In this chapter Hugo takes aim at the way that institutions like monasteries and convents can be used as mechanisms for control. Rather than fostering free speech and encouraging an open minded pursuit of truth, at their worst they are actively seeking to close people’s mouths and minds.
Claustration is castration
This one liner Hugo drops is a very succinct summary of the problem he is addressing. These spaces initially intended to be locations where people could be set aside for the purposes of deeper exploration of the great mysteries were reduced to command and control centers that effectively neutered the very exploration they were founded to foster. Pressing into this further, Hugo says the following:
Superstition, bigotry, and prejudice, ghosts though they are, cling tenaciously to life; they are shades armed with tooth and claw. They must be grappled with unceasingly, for it is a fateful part of human destiny that it is condemned to wage perpetual war against ghosts. A shade is not easily taken by the throat and destroyed.

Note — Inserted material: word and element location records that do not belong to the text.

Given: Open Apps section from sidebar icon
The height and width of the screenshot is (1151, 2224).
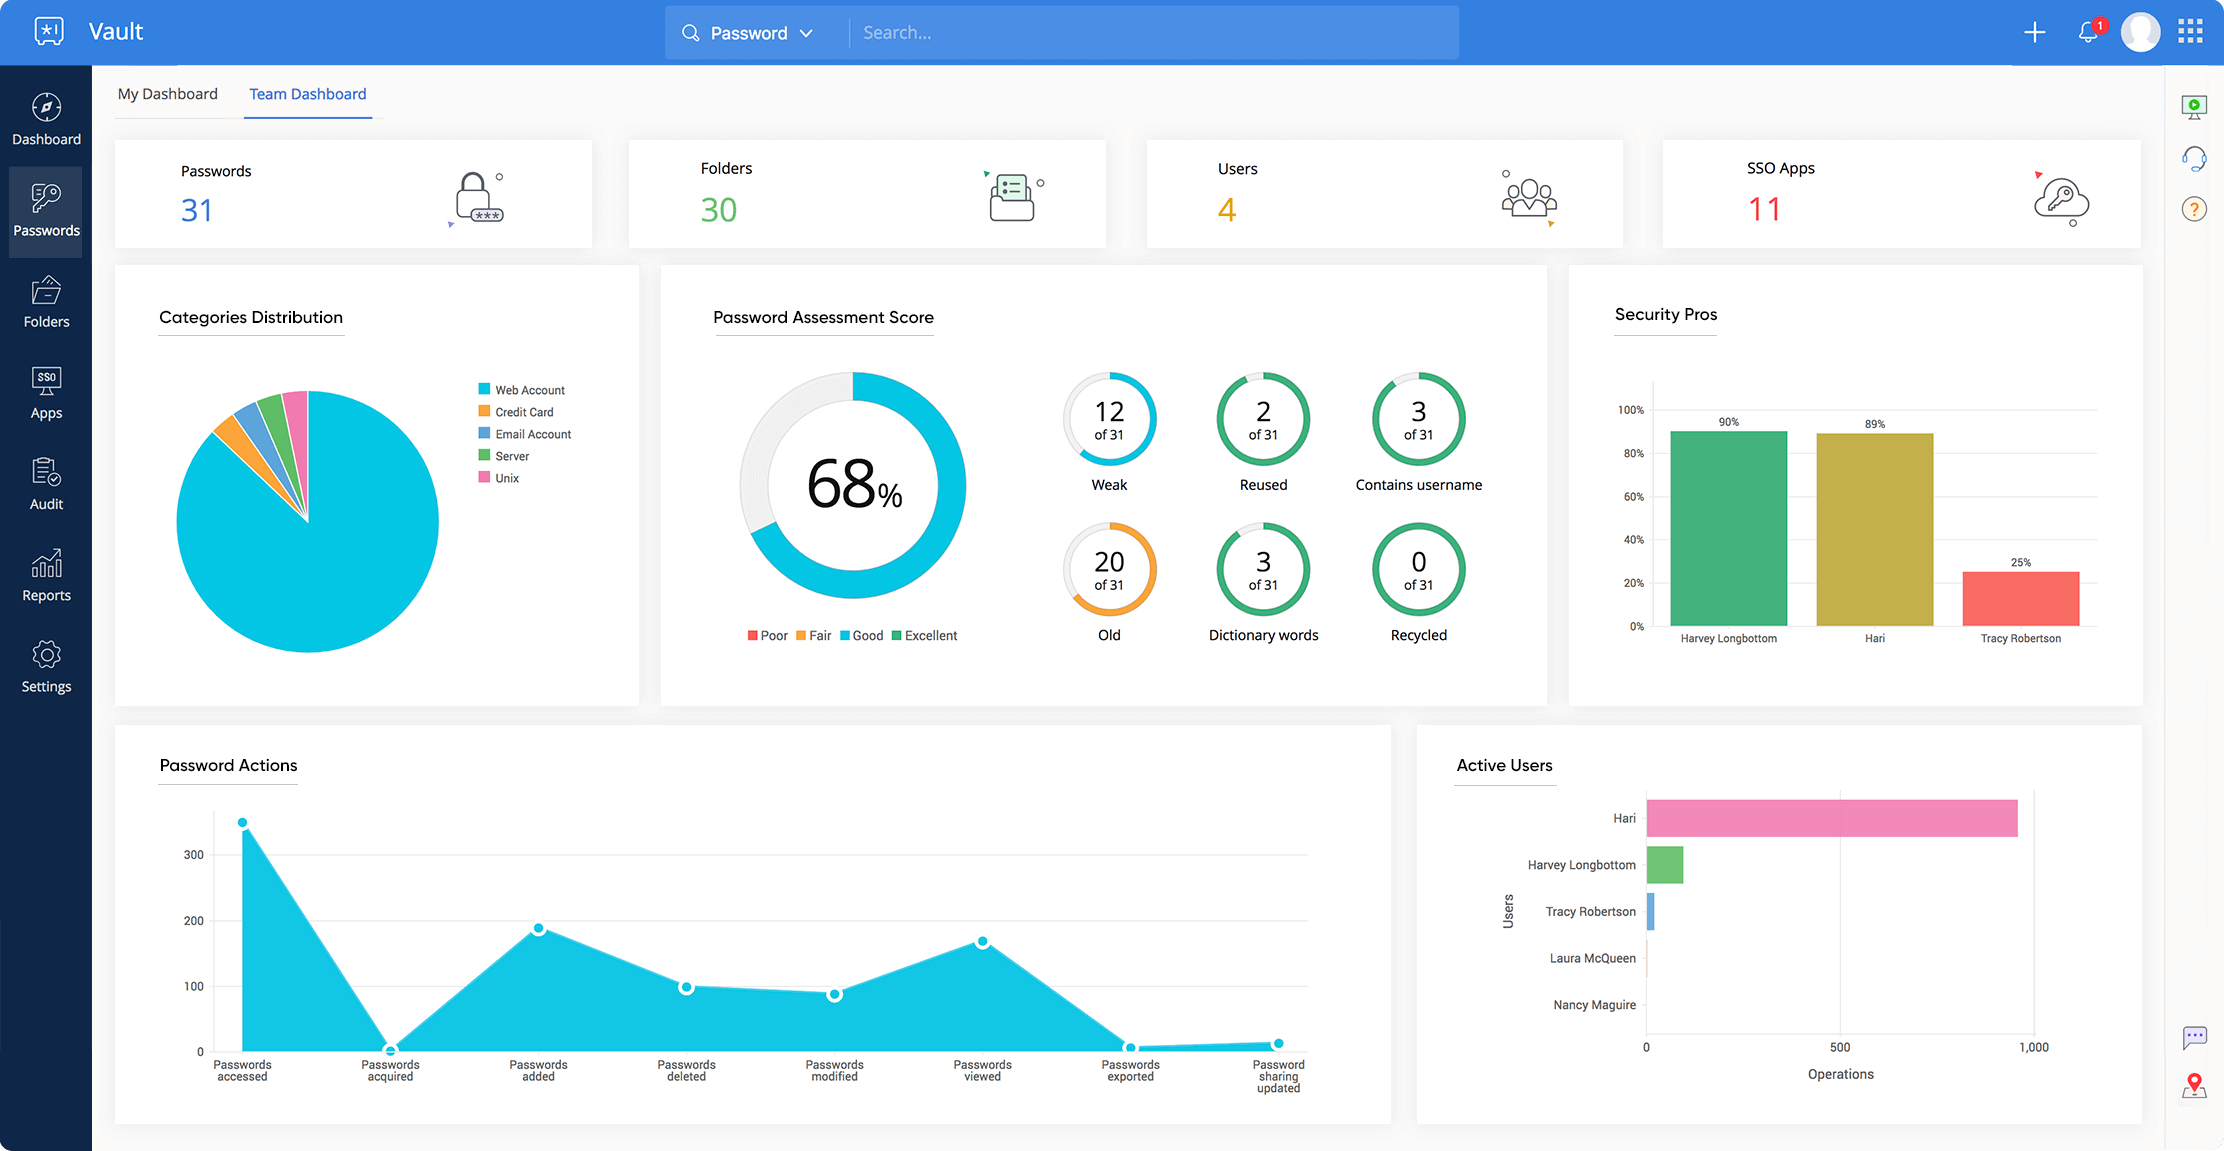Looking at the screenshot, I should point(46,393).
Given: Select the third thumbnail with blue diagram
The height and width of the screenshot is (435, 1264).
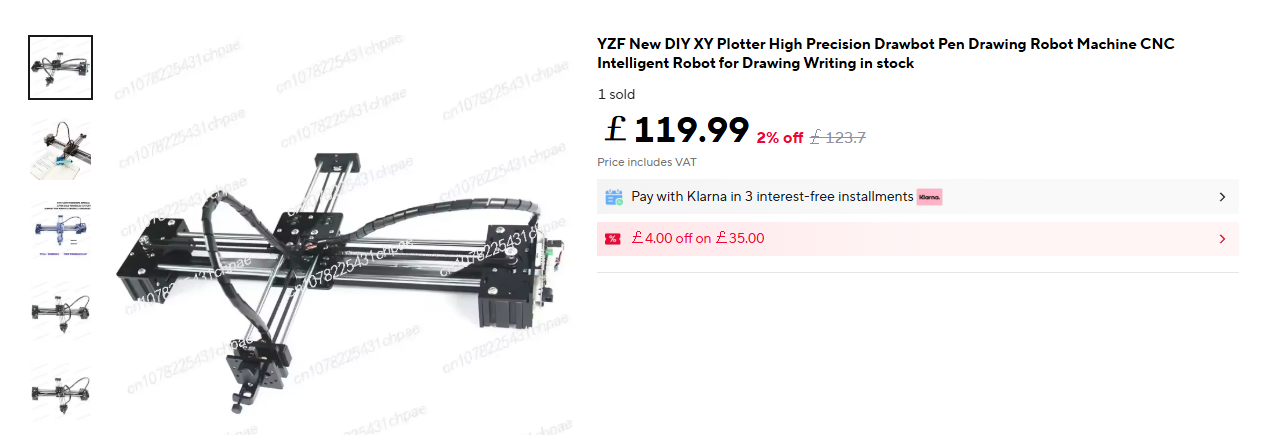Looking at the screenshot, I should pos(60,229).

There is some tragic irony to this section, for in the midst of this screed against bigotry and prejudice, Hugo can’t escape the prejudices that were endemic to Europe at this time. In this chapter we see some first glimmers of some racist thought that is primarily pointed at Islam but extends to Hinduism and Buddhism as well. This assumption of cultural superiority undermines the argument he is making, revealing that he is still somewhat controlled by the very shades he says he is at war with. To me this serves as a warning to anyone who might assume they are somehow exempted from unconscious bias and prejudices that are formed by the controlling narratives of our time and space. The shades are still present, and even while we war against them, they wind and weave their way into the cultural fabric of our lives.